• _PROBLEM DETAILS_:
Return exactly those lines of the material below that fall between the line holding "Screen dimensions: 1508x1784" and the line holding "Click the Let's", inclusive.

━━━ RECORDS PROVIDED

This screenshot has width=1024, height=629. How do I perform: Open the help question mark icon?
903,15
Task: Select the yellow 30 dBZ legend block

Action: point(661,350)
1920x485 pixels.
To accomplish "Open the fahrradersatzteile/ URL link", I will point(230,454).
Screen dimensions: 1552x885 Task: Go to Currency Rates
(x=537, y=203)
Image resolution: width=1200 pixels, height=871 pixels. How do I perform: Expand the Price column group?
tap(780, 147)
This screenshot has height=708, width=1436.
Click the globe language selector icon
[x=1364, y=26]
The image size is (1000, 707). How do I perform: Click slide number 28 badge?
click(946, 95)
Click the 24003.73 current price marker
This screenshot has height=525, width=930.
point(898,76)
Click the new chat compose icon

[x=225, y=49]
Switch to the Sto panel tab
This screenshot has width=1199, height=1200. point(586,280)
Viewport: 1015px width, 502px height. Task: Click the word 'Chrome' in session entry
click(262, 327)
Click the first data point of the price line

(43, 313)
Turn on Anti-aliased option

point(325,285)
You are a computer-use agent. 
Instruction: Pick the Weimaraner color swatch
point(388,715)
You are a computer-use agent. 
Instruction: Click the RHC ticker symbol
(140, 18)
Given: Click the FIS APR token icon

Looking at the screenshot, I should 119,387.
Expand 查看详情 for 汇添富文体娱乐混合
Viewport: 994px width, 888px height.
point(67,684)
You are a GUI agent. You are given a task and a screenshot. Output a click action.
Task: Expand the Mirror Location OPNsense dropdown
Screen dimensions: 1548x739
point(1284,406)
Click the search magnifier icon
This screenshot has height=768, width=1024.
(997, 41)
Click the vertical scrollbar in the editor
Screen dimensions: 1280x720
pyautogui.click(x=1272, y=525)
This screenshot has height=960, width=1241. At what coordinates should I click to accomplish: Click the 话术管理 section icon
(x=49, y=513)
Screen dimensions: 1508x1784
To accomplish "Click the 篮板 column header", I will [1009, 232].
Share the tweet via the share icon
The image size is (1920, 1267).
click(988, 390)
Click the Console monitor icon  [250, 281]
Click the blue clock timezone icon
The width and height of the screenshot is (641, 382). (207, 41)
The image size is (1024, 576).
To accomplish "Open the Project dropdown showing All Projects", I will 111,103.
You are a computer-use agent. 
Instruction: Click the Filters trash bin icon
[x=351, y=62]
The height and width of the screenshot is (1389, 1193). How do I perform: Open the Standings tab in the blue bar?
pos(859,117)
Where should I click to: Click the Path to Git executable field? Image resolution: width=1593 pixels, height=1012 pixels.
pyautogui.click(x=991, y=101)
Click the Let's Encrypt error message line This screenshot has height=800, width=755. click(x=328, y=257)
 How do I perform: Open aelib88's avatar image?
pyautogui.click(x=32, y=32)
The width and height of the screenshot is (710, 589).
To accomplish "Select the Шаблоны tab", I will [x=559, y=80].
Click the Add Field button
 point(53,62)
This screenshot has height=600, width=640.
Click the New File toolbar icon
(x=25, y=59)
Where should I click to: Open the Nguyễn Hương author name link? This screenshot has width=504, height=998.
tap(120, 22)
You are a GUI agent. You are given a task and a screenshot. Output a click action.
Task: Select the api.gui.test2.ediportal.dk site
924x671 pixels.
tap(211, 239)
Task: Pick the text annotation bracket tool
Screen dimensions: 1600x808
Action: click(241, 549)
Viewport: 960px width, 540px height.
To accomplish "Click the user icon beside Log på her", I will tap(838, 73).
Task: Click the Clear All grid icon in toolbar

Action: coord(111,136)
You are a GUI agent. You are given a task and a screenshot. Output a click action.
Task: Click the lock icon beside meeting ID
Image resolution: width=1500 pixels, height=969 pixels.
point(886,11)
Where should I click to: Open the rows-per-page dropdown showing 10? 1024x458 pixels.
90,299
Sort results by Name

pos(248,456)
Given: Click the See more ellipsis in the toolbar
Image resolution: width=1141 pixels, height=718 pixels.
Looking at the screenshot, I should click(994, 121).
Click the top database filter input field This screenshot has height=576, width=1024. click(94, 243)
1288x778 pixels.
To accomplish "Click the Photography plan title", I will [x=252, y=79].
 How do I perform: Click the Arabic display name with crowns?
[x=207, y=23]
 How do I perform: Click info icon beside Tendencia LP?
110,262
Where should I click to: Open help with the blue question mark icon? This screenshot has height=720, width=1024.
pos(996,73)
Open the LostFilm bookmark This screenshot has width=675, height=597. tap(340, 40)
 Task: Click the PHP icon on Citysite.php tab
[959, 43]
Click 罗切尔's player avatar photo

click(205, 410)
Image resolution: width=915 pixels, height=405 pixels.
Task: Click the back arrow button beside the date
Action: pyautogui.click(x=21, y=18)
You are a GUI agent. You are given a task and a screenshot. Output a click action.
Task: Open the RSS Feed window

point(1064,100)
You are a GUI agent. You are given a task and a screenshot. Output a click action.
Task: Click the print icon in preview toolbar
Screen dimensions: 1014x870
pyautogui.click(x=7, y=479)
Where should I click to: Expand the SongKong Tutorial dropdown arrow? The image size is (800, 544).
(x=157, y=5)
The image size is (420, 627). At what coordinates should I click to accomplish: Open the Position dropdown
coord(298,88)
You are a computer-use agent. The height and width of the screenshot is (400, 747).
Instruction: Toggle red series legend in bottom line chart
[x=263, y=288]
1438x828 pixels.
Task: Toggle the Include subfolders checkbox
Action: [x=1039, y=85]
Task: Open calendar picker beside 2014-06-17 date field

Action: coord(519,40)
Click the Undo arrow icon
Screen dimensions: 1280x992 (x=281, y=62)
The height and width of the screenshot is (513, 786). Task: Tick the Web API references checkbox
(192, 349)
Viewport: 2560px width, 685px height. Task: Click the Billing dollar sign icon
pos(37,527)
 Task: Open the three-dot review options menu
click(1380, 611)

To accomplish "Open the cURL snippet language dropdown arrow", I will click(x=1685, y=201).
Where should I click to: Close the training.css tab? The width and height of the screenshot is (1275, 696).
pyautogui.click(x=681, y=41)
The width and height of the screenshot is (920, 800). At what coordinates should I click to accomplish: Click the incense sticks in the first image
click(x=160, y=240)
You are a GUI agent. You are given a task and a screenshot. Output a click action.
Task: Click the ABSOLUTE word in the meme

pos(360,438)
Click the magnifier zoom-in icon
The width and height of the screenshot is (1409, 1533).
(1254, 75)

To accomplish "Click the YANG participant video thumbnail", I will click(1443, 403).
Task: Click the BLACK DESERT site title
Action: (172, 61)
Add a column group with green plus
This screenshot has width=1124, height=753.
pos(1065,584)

━━━━━━

• _RESPONSE AREA_:
Screen dimensions: 1508x1784
To accomplish "Click the 篮板 column header", I will [1009, 232].
Share the tweet via the share icon
The image size is (1920, 1267).
click(988, 390)
Click the Console monitor icon  [250, 281]
Click the blue clock timezone icon
The width and height of the screenshot is (641, 382). (207, 41)
The image size is (1024, 576).
To accomplish "Open the Project dropdown showing All Projects", I will 111,103.
You are a computer-use agent. 
Instruction: Click the Filters trash bin icon
[x=351, y=62]
The height and width of the screenshot is (1389, 1193). How do I perform: Open the Standings tab in the blue bar?
pos(859,117)
Where should I click to: Click the Path to Git executable field? Image resolution: width=1593 pixels, height=1012 pixels.
pyautogui.click(x=991, y=101)
Click the Let's Encrypt error message line This screenshot has height=800, width=755. click(x=328, y=257)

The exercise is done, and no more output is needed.